**WORK INSTRUCTION**
Transcribe every record that appears below, exactly and in full.

**DATA LISTING**
════════════════

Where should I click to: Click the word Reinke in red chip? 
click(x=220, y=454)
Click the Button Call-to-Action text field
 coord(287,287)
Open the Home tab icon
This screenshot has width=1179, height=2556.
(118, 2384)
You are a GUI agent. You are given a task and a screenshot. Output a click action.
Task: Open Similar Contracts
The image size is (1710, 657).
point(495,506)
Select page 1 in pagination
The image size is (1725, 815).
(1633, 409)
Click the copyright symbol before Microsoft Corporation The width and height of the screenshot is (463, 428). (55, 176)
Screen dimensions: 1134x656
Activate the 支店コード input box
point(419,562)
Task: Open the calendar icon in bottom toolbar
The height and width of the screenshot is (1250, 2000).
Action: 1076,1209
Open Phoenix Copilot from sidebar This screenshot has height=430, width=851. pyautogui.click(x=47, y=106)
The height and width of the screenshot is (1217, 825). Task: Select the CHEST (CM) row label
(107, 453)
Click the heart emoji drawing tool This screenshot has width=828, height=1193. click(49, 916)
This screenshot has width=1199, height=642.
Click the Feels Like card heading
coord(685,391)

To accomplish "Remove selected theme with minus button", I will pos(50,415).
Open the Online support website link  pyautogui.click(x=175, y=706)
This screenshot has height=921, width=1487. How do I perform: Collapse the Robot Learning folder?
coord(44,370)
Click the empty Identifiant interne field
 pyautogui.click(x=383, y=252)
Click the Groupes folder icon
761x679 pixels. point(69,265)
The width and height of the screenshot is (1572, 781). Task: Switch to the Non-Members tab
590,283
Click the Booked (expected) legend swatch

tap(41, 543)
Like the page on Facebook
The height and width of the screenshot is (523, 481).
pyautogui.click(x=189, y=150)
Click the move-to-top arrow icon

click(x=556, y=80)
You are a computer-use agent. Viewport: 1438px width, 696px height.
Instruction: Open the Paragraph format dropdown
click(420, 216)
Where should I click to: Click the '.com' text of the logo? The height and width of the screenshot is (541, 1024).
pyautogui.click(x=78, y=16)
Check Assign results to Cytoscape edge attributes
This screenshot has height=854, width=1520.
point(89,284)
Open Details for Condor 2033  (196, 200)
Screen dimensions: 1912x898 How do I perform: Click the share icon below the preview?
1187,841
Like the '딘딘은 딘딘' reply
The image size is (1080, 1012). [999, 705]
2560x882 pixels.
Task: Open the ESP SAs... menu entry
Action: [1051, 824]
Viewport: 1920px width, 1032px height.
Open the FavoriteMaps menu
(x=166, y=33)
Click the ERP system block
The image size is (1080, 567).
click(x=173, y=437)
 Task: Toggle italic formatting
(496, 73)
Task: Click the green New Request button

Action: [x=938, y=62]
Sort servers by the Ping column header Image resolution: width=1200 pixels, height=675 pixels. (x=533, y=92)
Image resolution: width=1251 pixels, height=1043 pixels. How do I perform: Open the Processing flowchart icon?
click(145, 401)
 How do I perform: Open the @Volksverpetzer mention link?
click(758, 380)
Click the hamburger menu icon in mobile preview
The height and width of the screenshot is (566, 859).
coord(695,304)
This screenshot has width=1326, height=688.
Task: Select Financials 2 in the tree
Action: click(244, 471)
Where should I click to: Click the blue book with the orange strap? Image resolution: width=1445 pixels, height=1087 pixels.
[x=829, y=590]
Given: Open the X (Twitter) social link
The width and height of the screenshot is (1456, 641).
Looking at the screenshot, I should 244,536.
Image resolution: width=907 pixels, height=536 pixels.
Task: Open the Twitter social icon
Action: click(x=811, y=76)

════════════════

**RESPONSE TO THIS TASK**
Where should I click to: Click the word Reinke in red chip? 
click(x=220, y=454)
Click the Button Call-to-Action text field
 coord(287,287)
Open the Home tab icon
This screenshot has width=1179, height=2556.
(118, 2384)
You are a GUI agent. You are given a task and a screenshot. Output a click action.
Task: Open Similar Contracts
The image size is (1710, 657).
point(495,506)
Select page 1 in pagination
The image size is (1725, 815).
(1633, 409)
Click the copyright symbol before Microsoft Corporation The width and height of the screenshot is (463, 428). (55, 176)
Screen dimensions: 1134x656
Activate the 支店コード input box
point(419,562)
Task: Open the calendar icon in bottom toolbar
The height and width of the screenshot is (1250, 2000).
Action: 1076,1209
Open Phoenix Copilot from sidebar This screenshot has height=430, width=851. pyautogui.click(x=47, y=106)
The height and width of the screenshot is (1217, 825). Task: Select the CHEST (CM) row label
(107, 453)
Click the heart emoji drawing tool This screenshot has width=828, height=1193. click(49, 916)
This screenshot has width=1199, height=642.
Click the Feels Like card heading
coord(685,391)

To accomplish "Remove selected theme with minus button", I will pos(50,415).
Open the Online support website link  pyautogui.click(x=175, y=706)
This screenshot has height=921, width=1487. How do I perform: Collapse the Robot Learning folder?
coord(44,370)
Click the empty Identifiant interne field
 pyautogui.click(x=383, y=252)
Click the Groupes folder icon
761x679 pixels. point(69,265)
The width and height of the screenshot is (1572, 781). Task: Switch to the Non-Members tab
590,283
Click the Booked (expected) legend swatch

tap(41, 543)
Like the page on Facebook
The height and width of the screenshot is (523, 481).
pyautogui.click(x=189, y=150)
Click the move-to-top arrow icon

click(x=556, y=80)
You are a computer-use agent. Viewport: 1438px width, 696px height.
Instruction: Open the Paragraph format dropdown
click(420, 216)
Where should I click to: Click the '.com' text of the logo? The height and width of the screenshot is (541, 1024).
pyautogui.click(x=78, y=16)
Check Assign results to Cytoscape edge attributes
This screenshot has height=854, width=1520.
point(89,284)
Open Details for Condor 2033  (196, 200)
Screen dimensions: 1912x898 How do I perform: Click the share icon below the preview?
1187,841
Like the '딘딘은 딘딘' reply
The image size is (1080, 1012). [999, 705]
2560x882 pixels.
Task: Open the ESP SAs... menu entry
Action: [1051, 824]
Viewport: 1920px width, 1032px height.
Open the FavoriteMaps menu
(x=166, y=33)
Click the ERP system block
The image size is (1080, 567).
click(x=173, y=437)
 Task: Toggle italic formatting
(496, 73)
Task: Click the green New Request button

Action: [x=938, y=62]
Sort servers by the Ping column header Image resolution: width=1200 pixels, height=675 pixels. (x=533, y=92)
Image resolution: width=1251 pixels, height=1043 pixels. How do I perform: Open the Processing flowchart icon?
click(145, 401)
 How do I perform: Open the @Volksverpetzer mention link?
click(758, 380)
Click the hamburger menu icon in mobile preview
The height and width of the screenshot is (566, 859).
coord(695,304)
This screenshot has width=1326, height=688.
Task: Select Financials 2 in the tree
Action: click(244, 471)
Where should I click to: Click the blue book with the orange strap? Image resolution: width=1445 pixels, height=1087 pixels.
[x=829, y=590]
Given: Open the X (Twitter) social link
The width and height of the screenshot is (1456, 641).
Looking at the screenshot, I should 244,536.
Image resolution: width=907 pixels, height=536 pixels.
Task: Open the Twitter social icon
Action: click(x=811, y=76)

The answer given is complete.